Start Information supplied

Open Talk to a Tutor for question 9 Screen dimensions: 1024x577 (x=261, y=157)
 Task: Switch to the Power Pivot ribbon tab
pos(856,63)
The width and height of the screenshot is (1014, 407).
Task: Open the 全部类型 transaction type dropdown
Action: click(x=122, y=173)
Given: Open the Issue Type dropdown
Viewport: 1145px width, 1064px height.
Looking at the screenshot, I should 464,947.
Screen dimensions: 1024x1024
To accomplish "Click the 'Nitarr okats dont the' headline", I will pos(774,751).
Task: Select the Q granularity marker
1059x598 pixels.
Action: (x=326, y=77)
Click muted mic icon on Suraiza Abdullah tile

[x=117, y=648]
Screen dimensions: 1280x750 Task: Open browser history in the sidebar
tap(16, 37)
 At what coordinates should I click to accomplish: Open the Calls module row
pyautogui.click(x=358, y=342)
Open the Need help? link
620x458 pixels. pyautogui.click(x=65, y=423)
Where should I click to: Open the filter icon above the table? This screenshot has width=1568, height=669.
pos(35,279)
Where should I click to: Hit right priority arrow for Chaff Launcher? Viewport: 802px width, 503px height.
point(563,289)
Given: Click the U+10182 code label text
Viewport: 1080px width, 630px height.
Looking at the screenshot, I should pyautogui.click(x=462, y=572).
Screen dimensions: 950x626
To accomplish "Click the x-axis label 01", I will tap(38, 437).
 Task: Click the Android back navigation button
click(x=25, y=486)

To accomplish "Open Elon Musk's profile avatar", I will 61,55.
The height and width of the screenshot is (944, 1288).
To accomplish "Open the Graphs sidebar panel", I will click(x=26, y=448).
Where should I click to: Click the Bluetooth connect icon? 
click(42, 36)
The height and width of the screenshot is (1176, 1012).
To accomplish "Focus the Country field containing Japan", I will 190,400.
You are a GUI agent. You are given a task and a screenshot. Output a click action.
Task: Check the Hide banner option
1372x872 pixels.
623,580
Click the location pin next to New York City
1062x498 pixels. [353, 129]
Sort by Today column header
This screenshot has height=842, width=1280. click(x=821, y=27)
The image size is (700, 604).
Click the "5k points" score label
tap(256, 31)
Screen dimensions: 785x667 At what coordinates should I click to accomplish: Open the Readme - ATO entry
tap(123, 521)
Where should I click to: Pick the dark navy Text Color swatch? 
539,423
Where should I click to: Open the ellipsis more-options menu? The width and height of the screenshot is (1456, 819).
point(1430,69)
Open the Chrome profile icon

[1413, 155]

End Information supplied

* What is required:
Write out the material above again, swapping each "Screen dimensions:" for "Screen size:" and leaving everything else unchanged.

* Final answer:
Open Talk to a Tutor for question 9 Screen size: 1024x577 (x=261, y=157)
 Task: Switch to the Power Pivot ribbon tab
pos(856,63)
The width and height of the screenshot is (1014, 407).
Task: Open the 全部类型 transaction type dropdown
Action: click(x=122, y=173)
Given: Open the Issue Type dropdown
Viewport: 1145px width, 1064px height.
Looking at the screenshot, I should 464,947.
Screen size: 1024x1024
To accomplish "Click the 'Nitarr okats dont the' headline", I will pos(774,751).
Task: Select the Q granularity marker
1059x598 pixels.
Action: (x=326, y=77)
Click muted mic icon on Suraiza Abdullah tile

[x=117, y=648]
Screen size: 1280x750 Task: Open browser history in the sidebar
tap(16, 37)
 At what coordinates should I click to accomplish: Open the Calls module row
pyautogui.click(x=358, y=342)
Open the Need help? link
620x458 pixels. pyautogui.click(x=65, y=423)
Where should I click to: Open the filter icon above the table? This screenshot has width=1568, height=669.
pos(35,279)
Where should I click to: Hit right priority arrow for Chaff Launcher? Viewport: 802px width, 503px height.
point(563,289)
Given: Click the U+10182 code label text
Viewport: 1080px width, 630px height.
Looking at the screenshot, I should pyautogui.click(x=462, y=572).
Screen size: 950x626
To accomplish "Click the x-axis label 01", I will tap(38, 437).
 Task: Click the Android back navigation button
click(x=25, y=486)

To accomplish "Open Elon Musk's profile avatar", I will 61,55.
The height and width of the screenshot is (944, 1288).
To accomplish "Open the Graphs sidebar panel", I will click(x=26, y=448).
Where should I click to: Click the Bluetooth connect icon? 
click(42, 36)
The height and width of the screenshot is (1176, 1012).
To accomplish "Focus the Country field containing Japan", I will 190,400.
You are a GUI agent. You are given a task and a screenshot. Output a click action.
Task: Check the Hide banner option
1372x872 pixels.
623,580
Click the location pin next to New York City
1062x498 pixels. [353, 129]
Sort by Today column header
This screenshot has height=842, width=1280. click(x=821, y=27)
The image size is (700, 604).
Click the "5k points" score label
tap(256, 31)
Screen size: 785x667 At what coordinates should I click to accomplish: Open the Readme - ATO entry
tap(123, 521)
Where should I click to: Pick the dark navy Text Color swatch? 
539,423
Where should I click to: Open the ellipsis more-options menu? The width and height of the screenshot is (1456, 819).
point(1430,69)
Open the Chrome profile icon

[1413, 155]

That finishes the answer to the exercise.